Progressive Sued Over Alleged Reductions to Total Loss Payments in New York
by Erin Shaak
Verardo et al. v. Progressive Casualty Insurance Company et al.
Filed: March 1, 2022 ◆§ 1:22-cv-01714
A class action alleges Progressive artificially reduces the amounts paid to total loss claimants in New York by applying an unlawful “projected sold adjustment.”
New York
A proposed class action alleges Progressive Casualty Insurance Company and Progressive Max Insurance Company have artificially reduced the amounts paid to total loss claimants in New York by applying a blanket reduction to the value of comparable vehicles.

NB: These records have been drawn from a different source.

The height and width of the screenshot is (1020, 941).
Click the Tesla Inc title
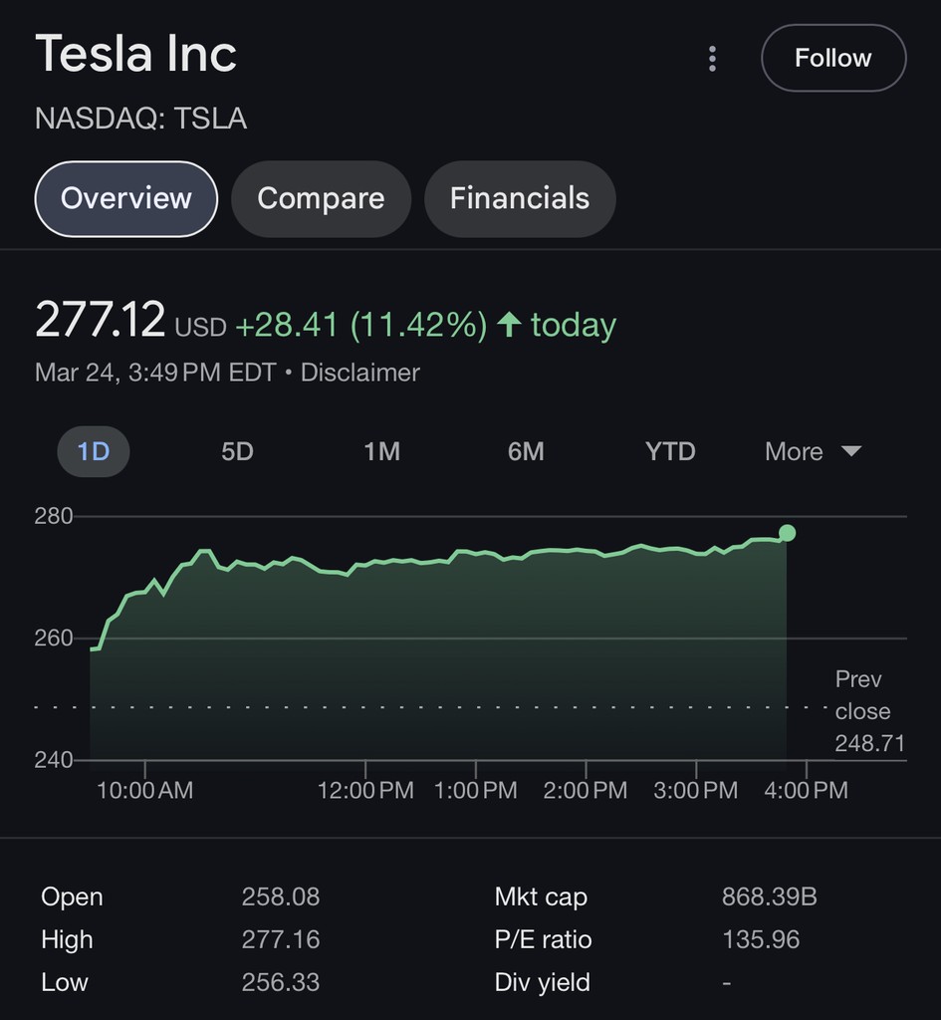[136, 53]
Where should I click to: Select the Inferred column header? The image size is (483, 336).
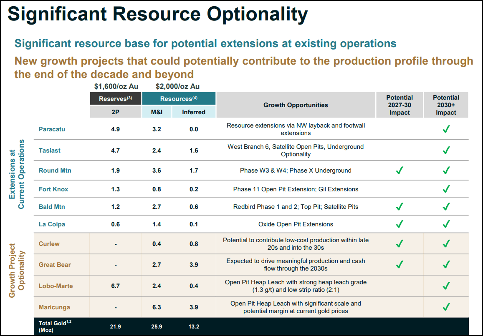[194, 112]
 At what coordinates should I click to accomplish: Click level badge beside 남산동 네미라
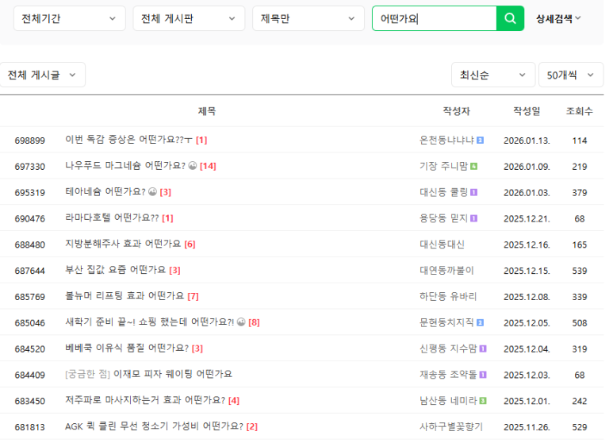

According to the 23-page lawsuit, Progressive has “systematically thumb[ed] the scale” against consumers by instructing its valuation vendor, Mitchell International, to apply what it calls a “projected sold adjustment” to the values of comparable vehicles that are used to determine a totaled vehicle’s actual cash value. In this way, Progressive “undervalue[s] and underpay[s]” total loss claims by manipulating the data used to determine how much each claimant will receive, the suit attests.
The case alleges that the defendants’ “arbitrary deductions” to the sale prices of comparable vehicles are based on “antiquated and erroneous assumptions” and violate New York insurance law.
The lawsuit explains that when Progressive determines that an insured vehicle is a “total loss,” meaning it is impossible or uneconomical to repair damage to the car, the company is contractually obligated to pay the policyholder the vehicle’s actual cash value as determined from the values of comparable vehicles in the relevant market. Per the suit, Progressive manipulates this data by having Mitchell, who prepares valuation reports based on market data, apply a “projected sold adjustment” to the base values of comparable vehicles that were recently sold or listed for sale in the claimant’s geographic location.
According to the case, these blanket downward adjustments are “deceptive and unexplained” and do not line up with the used car industry’s sales practices. The lawsuit says that the only explanation offered by Progressive for the projected sold adjustment is a “general, nondescript statement” on the last page of the valuation report that purports that the adjustment “reflect[s] consumer purchasing behavior (negotiating a different price than the listed price).”
According to the suit, the defendants have failed to provide any data supporting the projected sold adjustments in general or the specific amounts by which comparable vehicles’ values are reduced. The case alleges that the adjustments, contrary to Progressive’s “speculation[s]” about consumer behavior, do not reflect market realities in the used car industry, where, according to the suit, “list prices are priced to market to reflect the intense competition in the context of internet pricing and comparison shopping.” Negotiating a used car price is “highly atypical,” and adjusting for such by applying a reduction to a vehicle’s sale price is therefore “improper,” the lawsuit argues.
According to the case, the “impropriety and arbitrariness” of Progressive’s projected sold adjustments is evidenced by the fact that Mitchell’s main competitor does not apply these adjustments to the cars it values and that Progressive itself does not apply them when evaluating claims in, say, California.
“There is no justification for applying these adjustments when valuing total losses in New York while not subjecting California claimants to the same negative adjustments,” the complaint argues.
The suit alleges that were it not for Progressive’s allegedly unlawful deductions, total loss claimants would be paid hundreds or thousands of dollars more for their totaled vehicles.
The lawsuit looks to cover New York residents who, from the earliest allowable time until the date the lawsuit is resolved, made a claim on an insurance policy issued by Progressive Casualty, both Progressive Casualty and Progressive Max, or both Progressive Casualty and any Progressive Group entity, and received compensation for the total loss of a covered vehicle where the compensation was based on a Mitchell valuation report and the actual cash value was decreased based on projected sold adjustments to the comparable vehicles used to the determine the car’s actual cash value.